Maybe it's because we're in that part of the year when the days are getting increasingly darker. Or maybe it's because we're moving through the beautifully dark season of Advent in the church. Whatever the reason, I've been thinking a bit lately about the importance of grief. Some people might expect that thinking about grief would be really depressing. But strangely, it hasn't been depressing at all; it's actually been peculiarly comforting. My own sense is that, in the months and years to come, grief is going to be a very important dimension of life, leadership, and ministry in our world.
But this presents a problem.
It presents a problem because our success-oriented, pleasure-oriented, North American culture does not do grief well. Rather than acknowledging the losses that come to us, and willingly entering our grief over those losses, we tend to force ourselves to smile and say, "I'm doing just fine." "Strength to strength!" we proclaim. We tend to think that life ought to be successful and pleasant, and because losses don't feel good, we deny them, pretend they aren't that bad, and try to move around or past them.
The trouble is that losses don't just go away. When we refuse to acknowledge our losses, it's as though they build up inside of us, and they will gradually drag us down. The degree to which we refuse to acknowledge our own losses (trying to shut them out of our minds) will be the degree to which we are unable to be with others in their losses. Their losses may remind us of our own (which we are trying really hard not to think about), so we will tend to avoid and keep our distance from them.

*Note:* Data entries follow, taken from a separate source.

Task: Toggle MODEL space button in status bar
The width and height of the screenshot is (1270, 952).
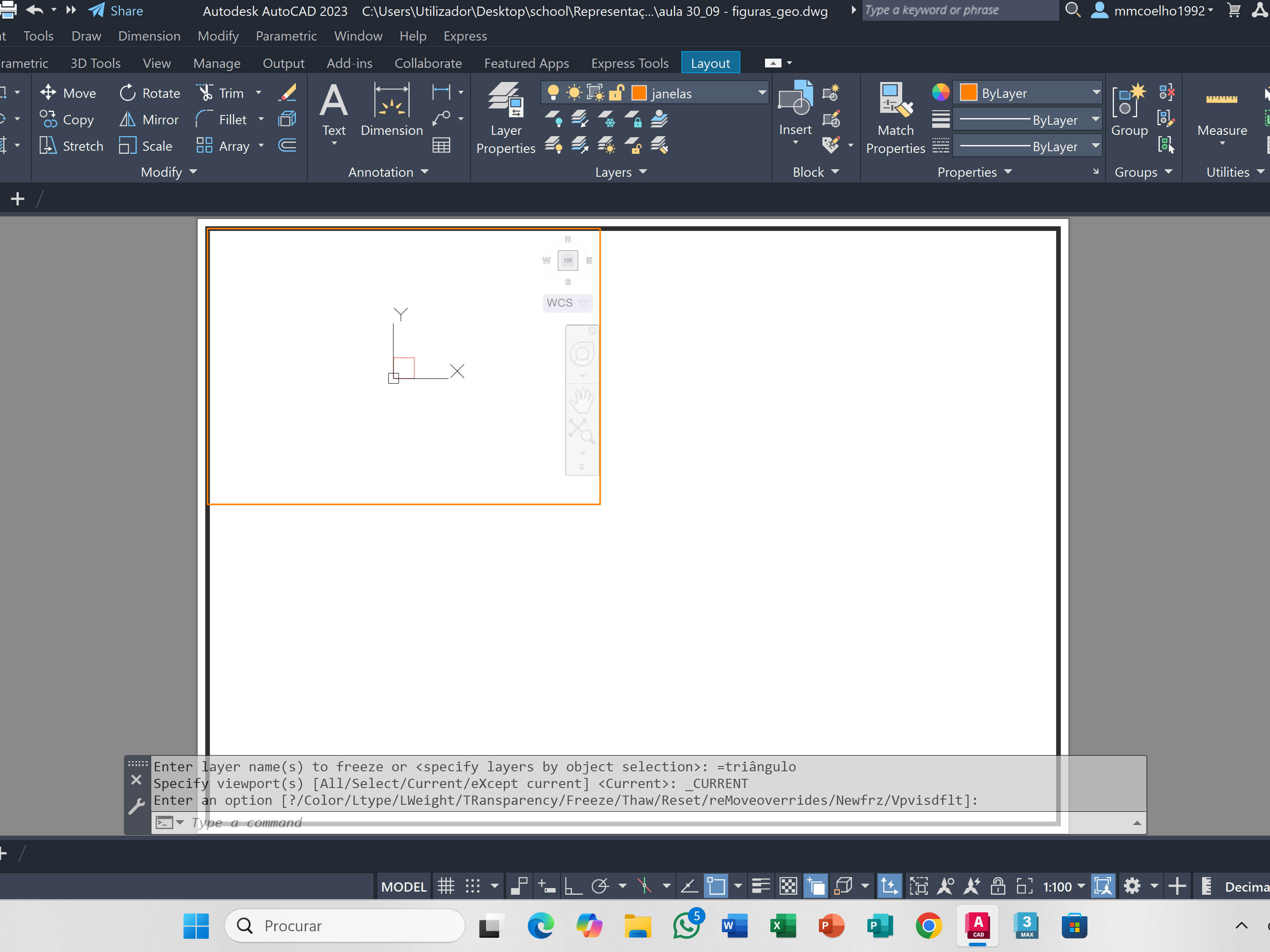Action: [403, 887]
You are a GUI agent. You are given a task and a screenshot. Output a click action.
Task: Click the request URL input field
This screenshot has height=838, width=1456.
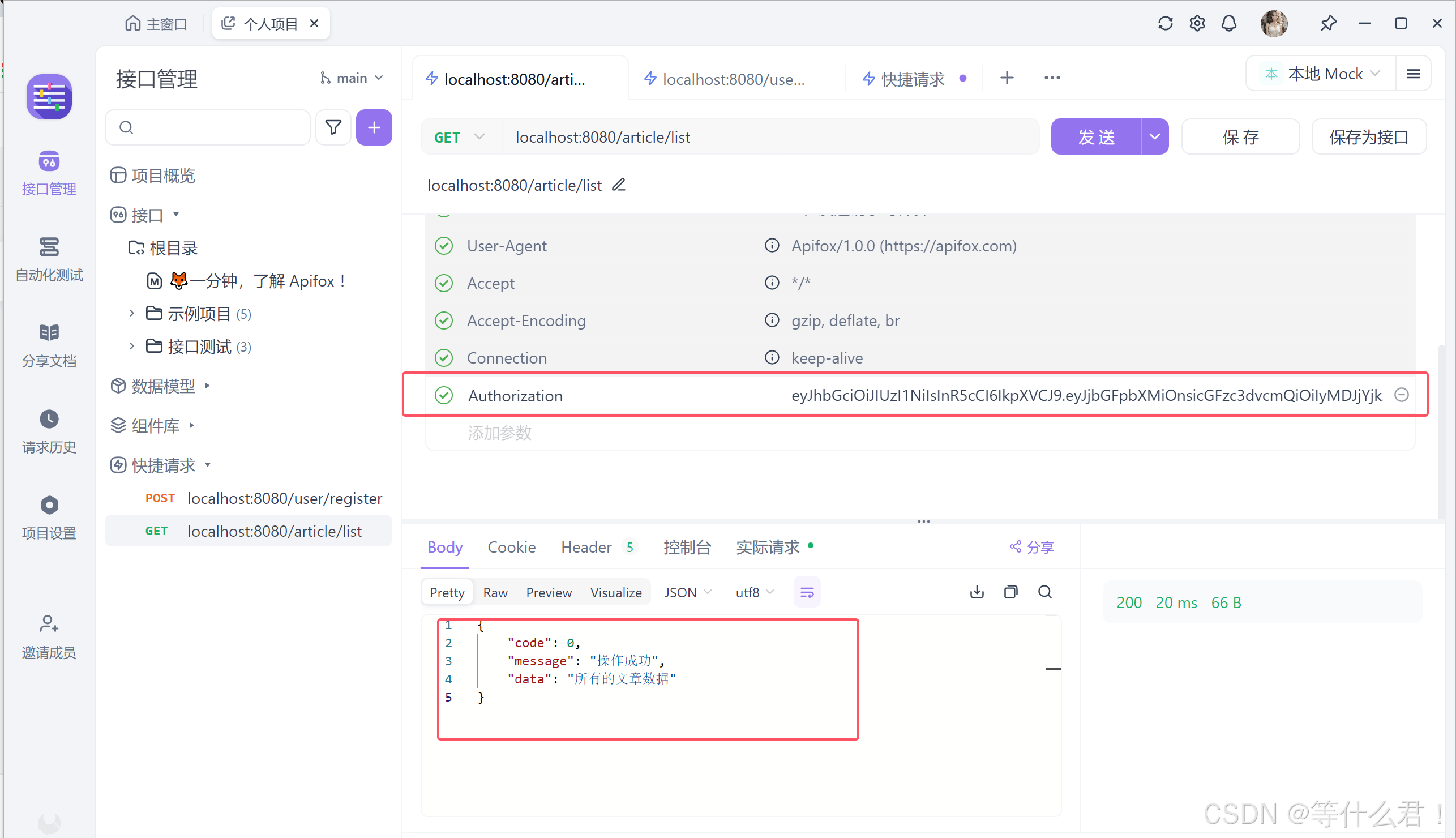[x=748, y=137]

Grief obviously applies to the Big Losses of life, as when someone close to us dies. But there are a myriad of other losses that can come to us. Loss of a job; a break-up in a relationship; damage to our reputation; financial trouble; someone bullying our child at school; failure at a project; theft of some piece of our property; a decline in the status and prosperity of our country; a drop in confidence in our political leaders; shrinking attendance in churches; and on and on. At this point in history, we are in the midst of quite a bit of loss. Grieving is not all we should do in response to these losses; but it is an important component of our response.
A key task for leaders in the coming years will be to develop our own capacity to grieve our own losses, and to help those whom we lead to grieve theirs. "Blessed are those who mourn," said Jesus, "for they will be comforted." Grieving our losses will be one key part of moving forward, rather than being something we should avoid at all costs.